Chamado de "assassino" por padre, médico que interrompeu gravidez de menina no Recife ganha processo

Na ocasião, o religioso chamou o obstetra de "assassino"

Olímpio Moraes FilhoOlímpio Moraes Filho - Foto: Edilson Moraes/Senado Federal

O médico obstetra Olímpio Moraes Filho – que realizou um procedimento de aborto legal em uma menina de 10 anos, vítima de um estupro, em um hospital do Recife em 2020 – ganhou um processo contra um padre católico por danos morais.

O pároco Luiz Carlos Lodi da Cruz, da diocese de Anápolis (GO), foi condenado a pagar R$ 10 mil ao médico por tê-lo chamado de "assassino" em textos publicados na internet. 

O obstetra, referência na condução de abortos legais, alegou que as declarações do padre, feitas no site da “Associação Pró-Vida de Anápolis” continham “graves acusações caluniosas”.

Os ataques promovidos pelo religioso faziam referência ao caso da criança operada no Centro Integrado de Saúde Amaury de Medeiros (Cisam) em agosto de 2020 e a outro procedimento de interrupção de gravidez de uma criança vítima de estupro em 2009, também conduzido por Olímpio.

A decisão diz que o argumento da “liberdade de expressão”, usado pela defesa, não é válido no caso de ataques pessoais.

“Apesar da liberdade de expressão, não se pode imputar a uma outra pessoa comentários ofensivos que abalem sua imagem pessoal e profissional baseados em temas polêmicos que inclusive dividem opiniões. Portanto, a liberdade de expressão e de pensamento não é direito absoluto e deve ser exercida em respeito à dignidade alheia para que não resulte em prejuízo à honra, à imagem e ao direito de intimidade da pessoa”, diz um trecho da decisão. 

Para Olímpio Moraes Filho, a decisão judicial está relacionada à defesa da democracia e dos direitos das mulheres. “Estou acostumado com os ataques promovidos por certos setores da sociedade que não admitem o Estado Democrático, a liberdade das pessoas e a ética da medicina. E há aqueles que atacam os poucos direitos que as mulheres têm, a contracepção, o direito ao pré-natal e ao aborto legal. Trabalho com isso há muito tempo e sempre enfrentei pessoas que querem impor suas vontades sobre os outros, extrapolando a liberdade de expressão e destilando ameaças”, comenta o médico.

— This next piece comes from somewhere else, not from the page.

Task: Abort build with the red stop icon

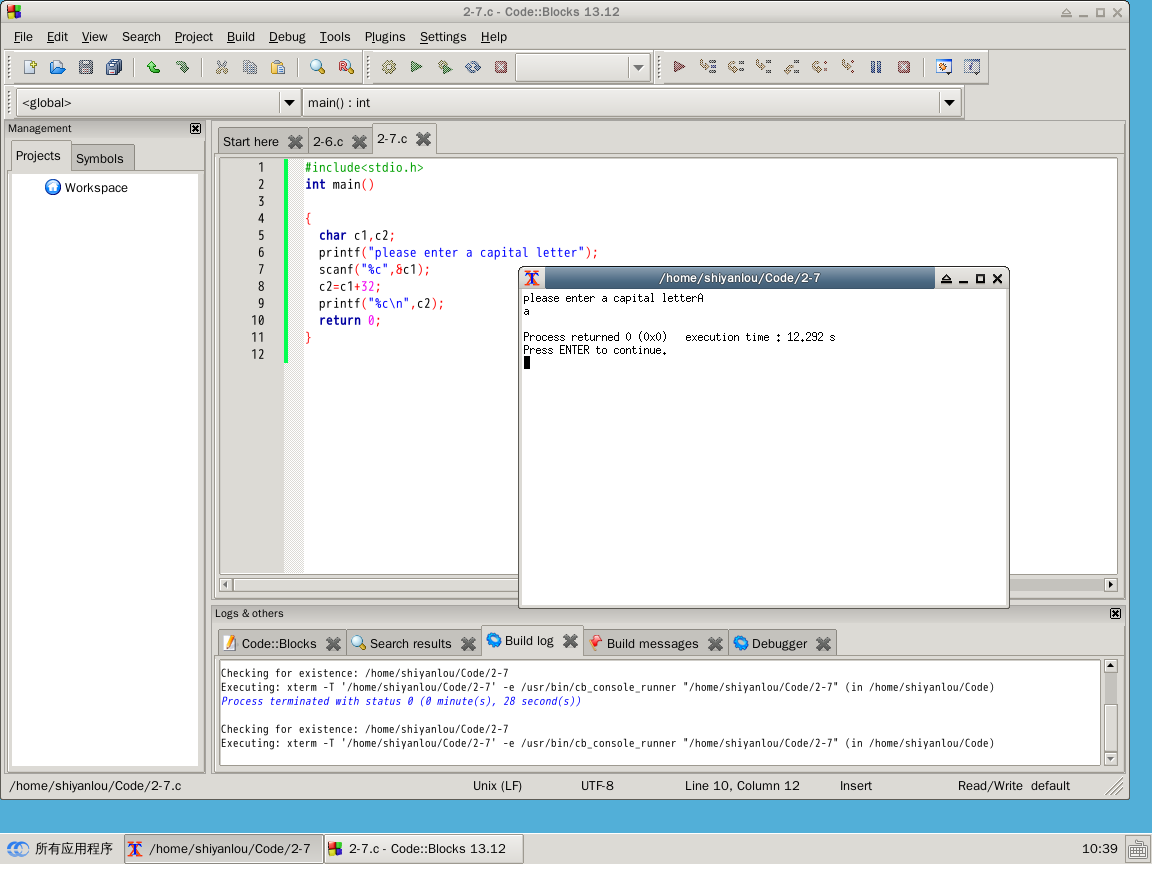Action: point(501,68)
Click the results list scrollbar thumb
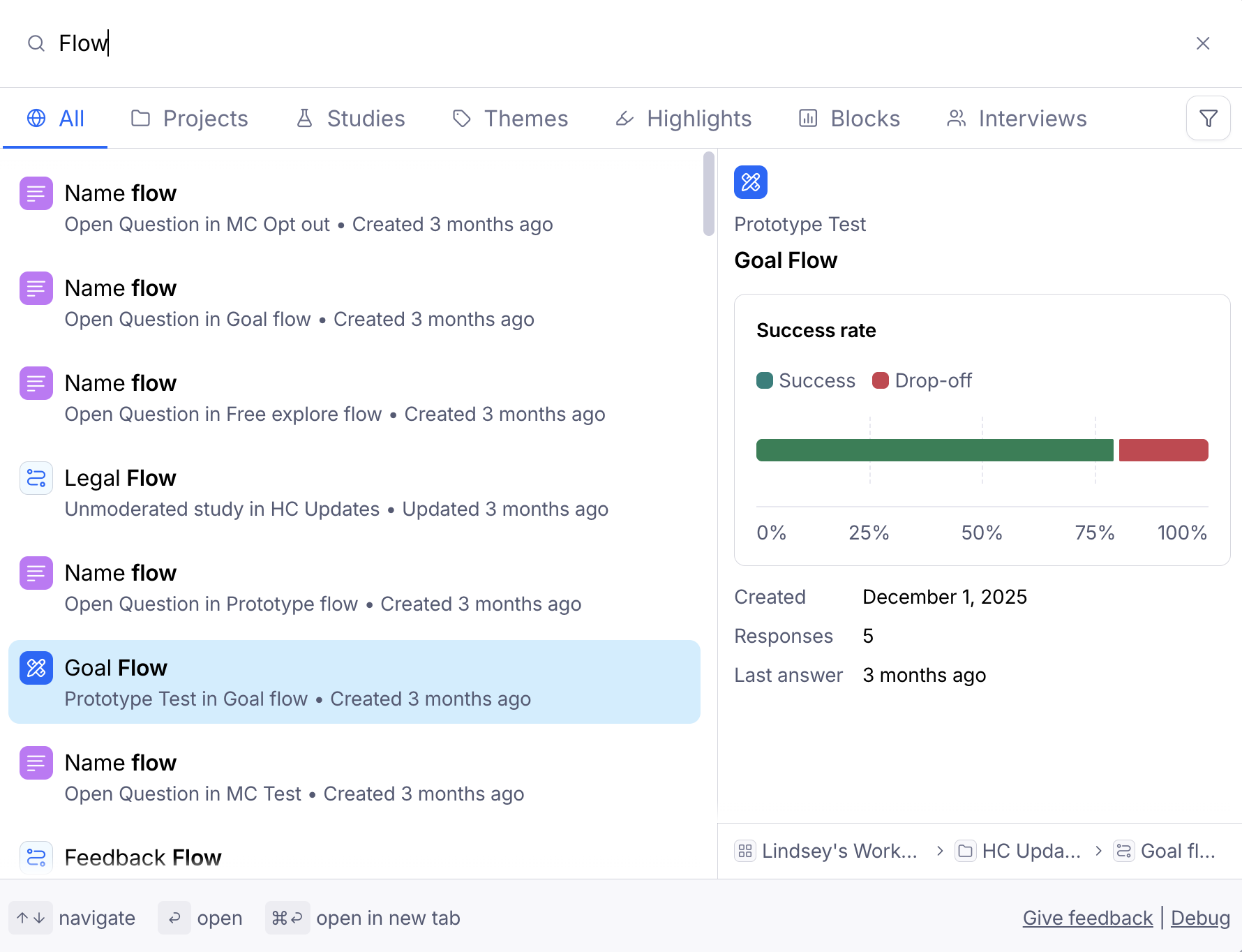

“Na democracia, pregamos uma saúde igualitária para todos. A gente não vê ataques quando são pessoas brancas, ricas, que procuram aborto legal de forma particular. Esse ódio costuma ser destinado a pessoas pobres”, completa.

O médico conta, ainda, que teve contato com o texto do padre através de uma publicação impressa. “Essa entidade [a Associação Pró-Vida de Anápolis] produz um jornal. Eles sempre enviam me enviam essa publicação acompanhada de ameaças. Eu peguei esse jornal, no qual o padre chama as pessoas que trabalham dando assistência em situações de aborto previstas em lei de assasinos, tirei cópias e procurei me defender. No texto, o padre chega a estimular alguém a ‘fazer justiça’ contra nós. Temos que podar isso, colocar as coisas nos seus devidos lugares para que esse tipo de pensamento não se prolifere”, diz o obstetra.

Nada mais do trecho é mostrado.